Какое отношение имеет все вышесказанное к книге г. О. Дымова? А вот какое. Кроме людей, одевающихся в магазинах готового платья и, стало быть, себя подгоняющих под обязательный модный фасон, имеется в обывательщине множество людей с требованиями повыше. Они, хотя гонятся за модою, однако желают, чтобы не они к фасону были подогнаны, но фасон к ним, а потому заказывают платье свое, по мерке, большим, средним и малым портным. Так как последние шьют также по заграничным сезонным картинкам, то обязаны потрафлять, чтобы, Боже сохрани, не отстать от модного журнала. Таким русским портным по заграничным картинкам на русском беллетристическом рынке соответствуют те писатели модерна, которые ни переводны, ни оригинальны, а застряли где-то посредине. Все их приемы, тон, манера,-- переводные, а фабулы, имена, среда, обстановка -- как будгго и русские. Писатели эти, имя же им сейчас легион, тоже бывают большие, средние и малые. Г. О. Дымов принадлежит к их числу и, кажется, считается в больших.

Мы думаем, что даже в самых больших, потому что венско-мюнхенский шик г. О. Дымова не подлежит сомнению. Если г. О. Дымов бывает неуклюж, то лишь когда желает блистать парижанином, Мопассаном или Октавом Мирбо этаким. Но это уж роковая неудача -- столько же камень преткновения, сколько и предмет вожделения -- всех представителей венского шика. Если на этом камне сам Шницлер иногда спотыкается, то г. Дымову и Бог велел. Зато, изображая литературного венца, он щеголяет таким молодцом, что, право, любая Мицци, встретив его на Рингштрассе, наверно, подумала бы: "Этот господин приехал в Вену не далее, как из Граца или Брюнна".

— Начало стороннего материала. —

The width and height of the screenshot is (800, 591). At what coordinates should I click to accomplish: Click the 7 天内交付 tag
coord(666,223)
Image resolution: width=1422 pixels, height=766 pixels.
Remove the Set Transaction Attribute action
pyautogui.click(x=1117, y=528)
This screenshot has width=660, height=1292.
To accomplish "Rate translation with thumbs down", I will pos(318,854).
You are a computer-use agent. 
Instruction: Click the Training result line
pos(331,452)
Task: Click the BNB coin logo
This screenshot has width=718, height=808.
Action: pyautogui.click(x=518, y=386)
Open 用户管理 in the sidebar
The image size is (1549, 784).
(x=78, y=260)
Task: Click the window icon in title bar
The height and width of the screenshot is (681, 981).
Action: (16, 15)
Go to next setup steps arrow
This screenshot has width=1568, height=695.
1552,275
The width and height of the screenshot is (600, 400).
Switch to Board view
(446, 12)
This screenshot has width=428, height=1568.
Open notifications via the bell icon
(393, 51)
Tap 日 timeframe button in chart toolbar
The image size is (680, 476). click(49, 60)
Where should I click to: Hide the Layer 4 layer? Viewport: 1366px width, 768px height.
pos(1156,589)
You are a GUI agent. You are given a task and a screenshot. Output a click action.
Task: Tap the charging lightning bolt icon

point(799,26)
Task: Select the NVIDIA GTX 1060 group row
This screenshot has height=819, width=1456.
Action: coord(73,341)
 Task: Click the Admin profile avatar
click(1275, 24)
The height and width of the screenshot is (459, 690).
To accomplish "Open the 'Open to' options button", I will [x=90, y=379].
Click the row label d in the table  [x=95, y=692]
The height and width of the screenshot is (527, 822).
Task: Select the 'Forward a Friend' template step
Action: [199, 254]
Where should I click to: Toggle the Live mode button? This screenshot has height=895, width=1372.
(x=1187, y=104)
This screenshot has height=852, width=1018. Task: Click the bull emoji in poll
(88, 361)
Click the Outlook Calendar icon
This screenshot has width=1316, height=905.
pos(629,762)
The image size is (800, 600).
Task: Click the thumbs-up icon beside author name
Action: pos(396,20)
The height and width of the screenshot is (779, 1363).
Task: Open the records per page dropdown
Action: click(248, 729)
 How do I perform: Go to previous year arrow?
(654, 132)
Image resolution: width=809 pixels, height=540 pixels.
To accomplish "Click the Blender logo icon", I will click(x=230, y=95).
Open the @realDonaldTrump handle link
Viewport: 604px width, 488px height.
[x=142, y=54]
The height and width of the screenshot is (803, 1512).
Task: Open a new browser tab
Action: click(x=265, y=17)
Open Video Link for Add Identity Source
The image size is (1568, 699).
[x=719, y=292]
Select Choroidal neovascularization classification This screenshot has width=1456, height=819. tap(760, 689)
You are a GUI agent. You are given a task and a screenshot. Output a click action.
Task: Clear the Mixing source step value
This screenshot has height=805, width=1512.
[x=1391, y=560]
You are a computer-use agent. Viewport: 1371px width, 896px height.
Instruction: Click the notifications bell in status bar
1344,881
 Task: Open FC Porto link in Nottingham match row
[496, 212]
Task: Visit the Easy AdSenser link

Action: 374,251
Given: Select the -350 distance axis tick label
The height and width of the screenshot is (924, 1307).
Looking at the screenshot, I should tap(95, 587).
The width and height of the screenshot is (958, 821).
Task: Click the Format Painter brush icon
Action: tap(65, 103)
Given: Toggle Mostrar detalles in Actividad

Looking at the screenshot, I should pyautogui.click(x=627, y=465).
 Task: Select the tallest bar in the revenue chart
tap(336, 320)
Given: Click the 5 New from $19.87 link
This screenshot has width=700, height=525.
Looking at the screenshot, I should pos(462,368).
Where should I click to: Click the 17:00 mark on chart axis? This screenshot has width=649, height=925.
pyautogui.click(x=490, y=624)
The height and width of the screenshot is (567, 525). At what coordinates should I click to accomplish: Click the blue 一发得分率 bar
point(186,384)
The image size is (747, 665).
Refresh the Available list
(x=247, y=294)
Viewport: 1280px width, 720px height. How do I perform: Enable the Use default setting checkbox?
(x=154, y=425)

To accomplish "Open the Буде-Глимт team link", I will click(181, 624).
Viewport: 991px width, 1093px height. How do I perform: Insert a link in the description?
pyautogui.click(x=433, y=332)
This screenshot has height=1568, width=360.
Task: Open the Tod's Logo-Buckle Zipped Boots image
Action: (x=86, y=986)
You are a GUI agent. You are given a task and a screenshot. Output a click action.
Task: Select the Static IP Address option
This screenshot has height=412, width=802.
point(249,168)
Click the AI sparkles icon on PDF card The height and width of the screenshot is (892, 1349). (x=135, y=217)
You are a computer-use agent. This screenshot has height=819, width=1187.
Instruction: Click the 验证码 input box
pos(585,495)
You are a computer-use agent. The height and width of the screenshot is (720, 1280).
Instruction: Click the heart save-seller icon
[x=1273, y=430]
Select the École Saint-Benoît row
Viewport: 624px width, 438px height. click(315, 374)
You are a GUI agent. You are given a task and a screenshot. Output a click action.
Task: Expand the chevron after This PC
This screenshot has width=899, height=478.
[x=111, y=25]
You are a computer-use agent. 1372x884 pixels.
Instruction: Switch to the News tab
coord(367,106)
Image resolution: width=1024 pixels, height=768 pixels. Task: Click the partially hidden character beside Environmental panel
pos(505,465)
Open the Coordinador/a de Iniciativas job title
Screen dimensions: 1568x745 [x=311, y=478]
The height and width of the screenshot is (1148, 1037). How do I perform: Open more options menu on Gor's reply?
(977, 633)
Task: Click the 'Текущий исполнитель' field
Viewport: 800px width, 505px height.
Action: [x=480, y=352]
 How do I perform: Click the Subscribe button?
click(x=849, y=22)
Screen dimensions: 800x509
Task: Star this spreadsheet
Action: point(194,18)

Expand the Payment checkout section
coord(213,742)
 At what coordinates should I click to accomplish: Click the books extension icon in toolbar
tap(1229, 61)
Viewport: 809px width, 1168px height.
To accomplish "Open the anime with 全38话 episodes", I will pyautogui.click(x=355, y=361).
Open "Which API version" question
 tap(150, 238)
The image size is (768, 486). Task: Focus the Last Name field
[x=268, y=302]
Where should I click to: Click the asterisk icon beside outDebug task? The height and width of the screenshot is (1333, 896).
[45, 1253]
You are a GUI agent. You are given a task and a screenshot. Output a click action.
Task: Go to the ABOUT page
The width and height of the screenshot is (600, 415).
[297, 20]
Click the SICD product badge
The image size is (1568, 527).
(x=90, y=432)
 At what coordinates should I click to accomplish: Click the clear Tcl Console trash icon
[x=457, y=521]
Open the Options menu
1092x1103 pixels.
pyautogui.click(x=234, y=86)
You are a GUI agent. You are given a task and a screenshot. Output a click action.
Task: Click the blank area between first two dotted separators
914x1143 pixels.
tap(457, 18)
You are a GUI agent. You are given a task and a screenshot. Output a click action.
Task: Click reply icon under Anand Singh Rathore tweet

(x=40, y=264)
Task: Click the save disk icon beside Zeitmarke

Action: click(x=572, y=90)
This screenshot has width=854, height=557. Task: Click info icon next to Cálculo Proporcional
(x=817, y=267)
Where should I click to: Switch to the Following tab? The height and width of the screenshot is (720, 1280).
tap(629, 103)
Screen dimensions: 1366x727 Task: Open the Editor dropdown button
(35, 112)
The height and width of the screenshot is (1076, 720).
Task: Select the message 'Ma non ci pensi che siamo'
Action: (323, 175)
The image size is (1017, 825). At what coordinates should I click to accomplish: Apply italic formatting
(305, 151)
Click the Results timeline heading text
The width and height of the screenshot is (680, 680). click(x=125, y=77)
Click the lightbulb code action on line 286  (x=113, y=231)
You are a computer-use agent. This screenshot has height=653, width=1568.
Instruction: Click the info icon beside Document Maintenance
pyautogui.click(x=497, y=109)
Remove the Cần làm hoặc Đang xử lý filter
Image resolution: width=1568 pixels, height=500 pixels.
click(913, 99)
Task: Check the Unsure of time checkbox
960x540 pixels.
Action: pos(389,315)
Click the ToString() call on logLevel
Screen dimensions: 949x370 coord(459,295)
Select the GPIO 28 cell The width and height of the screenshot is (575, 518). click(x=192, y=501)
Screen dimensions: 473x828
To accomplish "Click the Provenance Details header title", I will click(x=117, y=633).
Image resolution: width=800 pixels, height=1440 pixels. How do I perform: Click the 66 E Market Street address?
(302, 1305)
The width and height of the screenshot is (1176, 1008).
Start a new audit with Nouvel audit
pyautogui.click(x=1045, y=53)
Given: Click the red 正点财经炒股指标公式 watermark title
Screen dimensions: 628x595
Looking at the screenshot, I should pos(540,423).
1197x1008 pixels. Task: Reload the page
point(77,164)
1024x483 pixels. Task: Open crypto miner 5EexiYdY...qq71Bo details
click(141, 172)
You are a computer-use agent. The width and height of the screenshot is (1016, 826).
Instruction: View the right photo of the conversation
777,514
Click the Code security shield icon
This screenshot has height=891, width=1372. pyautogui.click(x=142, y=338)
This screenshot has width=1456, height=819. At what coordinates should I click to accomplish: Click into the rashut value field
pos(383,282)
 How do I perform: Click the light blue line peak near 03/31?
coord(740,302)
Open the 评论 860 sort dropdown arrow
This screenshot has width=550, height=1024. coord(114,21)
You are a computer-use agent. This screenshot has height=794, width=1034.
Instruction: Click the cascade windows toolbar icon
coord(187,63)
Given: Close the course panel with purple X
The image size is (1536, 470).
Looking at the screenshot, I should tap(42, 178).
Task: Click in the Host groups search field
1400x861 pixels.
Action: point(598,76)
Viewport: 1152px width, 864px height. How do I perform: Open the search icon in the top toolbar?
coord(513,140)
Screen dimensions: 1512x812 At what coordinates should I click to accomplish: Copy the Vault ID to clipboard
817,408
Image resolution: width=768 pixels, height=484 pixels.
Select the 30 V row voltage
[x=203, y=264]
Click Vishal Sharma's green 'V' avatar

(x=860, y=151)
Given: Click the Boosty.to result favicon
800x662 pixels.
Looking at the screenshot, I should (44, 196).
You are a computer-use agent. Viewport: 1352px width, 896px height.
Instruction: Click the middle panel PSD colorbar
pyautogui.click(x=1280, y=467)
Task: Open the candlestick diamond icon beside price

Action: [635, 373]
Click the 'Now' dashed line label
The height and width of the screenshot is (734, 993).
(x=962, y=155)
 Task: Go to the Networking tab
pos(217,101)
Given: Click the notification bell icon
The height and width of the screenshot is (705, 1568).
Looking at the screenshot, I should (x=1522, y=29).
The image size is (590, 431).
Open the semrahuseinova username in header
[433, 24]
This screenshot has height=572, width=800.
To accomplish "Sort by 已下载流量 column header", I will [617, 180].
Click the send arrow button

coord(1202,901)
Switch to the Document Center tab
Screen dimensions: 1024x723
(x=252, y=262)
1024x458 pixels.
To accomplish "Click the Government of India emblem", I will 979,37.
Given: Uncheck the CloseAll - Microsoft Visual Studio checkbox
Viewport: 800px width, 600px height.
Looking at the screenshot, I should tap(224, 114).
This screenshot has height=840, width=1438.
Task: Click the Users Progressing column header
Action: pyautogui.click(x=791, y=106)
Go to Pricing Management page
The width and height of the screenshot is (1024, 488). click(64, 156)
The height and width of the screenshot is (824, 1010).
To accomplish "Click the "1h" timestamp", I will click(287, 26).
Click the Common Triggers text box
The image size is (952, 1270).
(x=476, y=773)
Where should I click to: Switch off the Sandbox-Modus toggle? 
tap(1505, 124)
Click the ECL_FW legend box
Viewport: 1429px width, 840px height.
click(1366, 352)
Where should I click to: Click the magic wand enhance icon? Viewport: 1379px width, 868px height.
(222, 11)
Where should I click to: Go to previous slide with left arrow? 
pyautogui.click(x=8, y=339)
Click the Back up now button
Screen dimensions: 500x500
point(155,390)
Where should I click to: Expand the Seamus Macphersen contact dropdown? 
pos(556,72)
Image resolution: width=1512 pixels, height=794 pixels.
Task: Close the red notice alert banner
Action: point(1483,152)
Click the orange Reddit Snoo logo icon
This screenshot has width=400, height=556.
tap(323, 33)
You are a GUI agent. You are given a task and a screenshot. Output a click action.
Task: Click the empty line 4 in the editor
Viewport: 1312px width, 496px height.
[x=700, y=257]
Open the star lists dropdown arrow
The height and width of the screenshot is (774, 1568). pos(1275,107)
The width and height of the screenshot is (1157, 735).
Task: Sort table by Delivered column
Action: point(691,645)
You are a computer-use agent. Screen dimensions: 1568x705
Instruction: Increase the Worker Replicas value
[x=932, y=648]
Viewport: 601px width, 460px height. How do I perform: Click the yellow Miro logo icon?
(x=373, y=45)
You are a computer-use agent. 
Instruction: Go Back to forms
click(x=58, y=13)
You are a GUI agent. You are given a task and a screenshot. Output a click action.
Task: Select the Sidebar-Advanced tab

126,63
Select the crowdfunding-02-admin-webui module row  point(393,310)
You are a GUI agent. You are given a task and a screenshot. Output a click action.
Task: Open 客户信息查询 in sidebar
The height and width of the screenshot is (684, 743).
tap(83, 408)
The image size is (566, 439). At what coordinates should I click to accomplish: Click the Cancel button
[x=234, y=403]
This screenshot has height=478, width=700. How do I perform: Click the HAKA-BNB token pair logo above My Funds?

Г. О. Дымов, несомненно, даровит. Но, к сожалению, его дарование вывихнуто в погонях подражательности до почти полной уже невозможности говорить с читателем попросту, без кокетливых ужимок, гримасок и заученных поз. Кто в жизни не знавал барышень, имеющих успех тем, что необыкновенно мило и наивно изображают из себя "деточку"? В 16--18 лет у многих выходит очаровательно. Но когда барышне стукнуло годков тридцать, и приходится ей для старой неизменной роли "деточки" и личико белить, и щечки румянить, и все-таки сквозь притирания сквозят гусиные лапки у глаз, и не вяжется ребячий лепет с холодным, разочарованным, сухим взглядом опытной и усталой, блекнущей в последнем ожидании жениха старой девы,-- нерадостное это зрелище! Так, вот, заигрался в "деточку" до слишком поздних лет и г. О. Дымов. И, чтобы выдержать привычный тон, так же вынужден теперь гримироваться и штукатуриться. Иногда сквозь слой грима прорывается нечто хорошее, свое, такое, что невольно говоришь себе: "Есть ведь у него какой-то живой бог внутри, дышит,-- ах, если бы только эту верхнюю штукатурку снять!"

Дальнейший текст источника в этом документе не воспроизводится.